DATA SHOWN:
——————————

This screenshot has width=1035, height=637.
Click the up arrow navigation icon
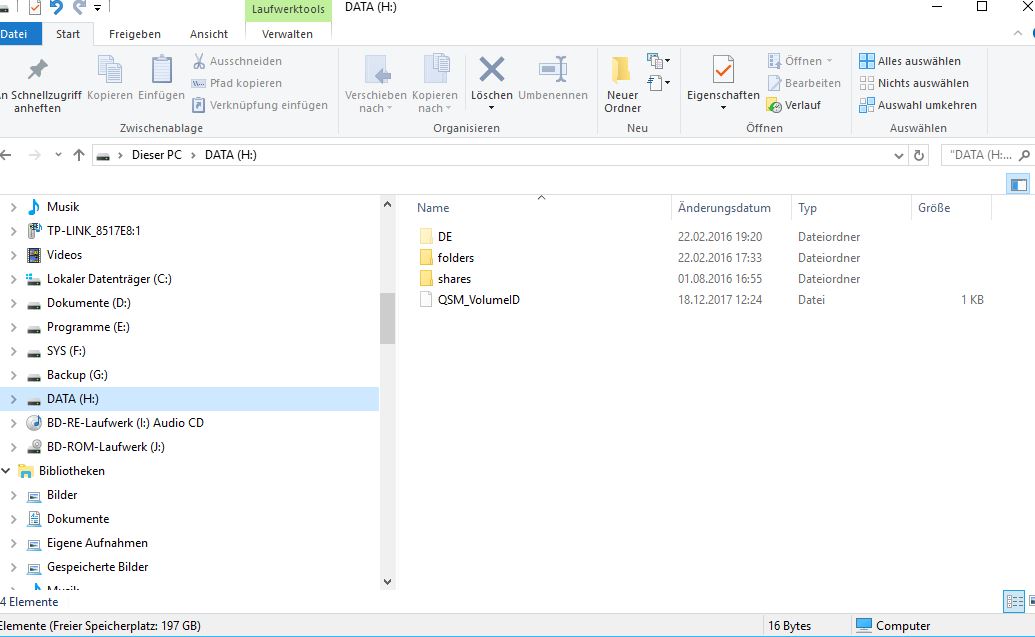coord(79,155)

——————————

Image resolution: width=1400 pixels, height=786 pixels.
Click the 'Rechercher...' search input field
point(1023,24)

——————————

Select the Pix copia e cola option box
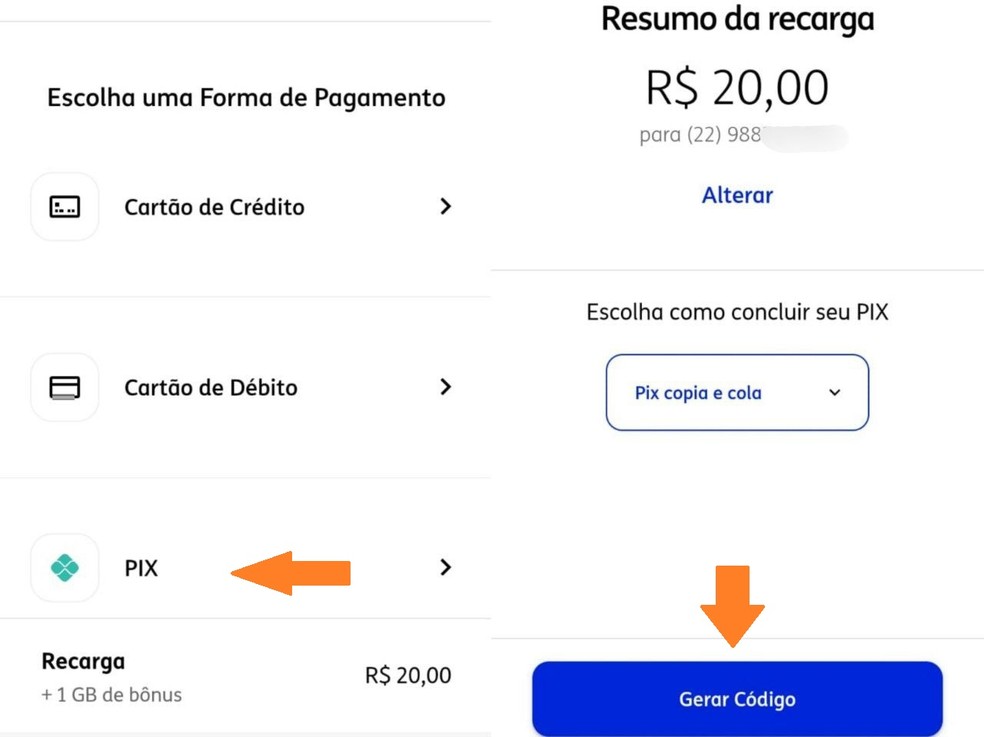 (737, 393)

——————————

WORK TASK: Whenever a line of the data above includes the word "width", copy that line.

EXERCISE RESPONSE:
This screenshot has width=1035, height=637.
Image resolution: width=1400 pixels, height=786 pixels.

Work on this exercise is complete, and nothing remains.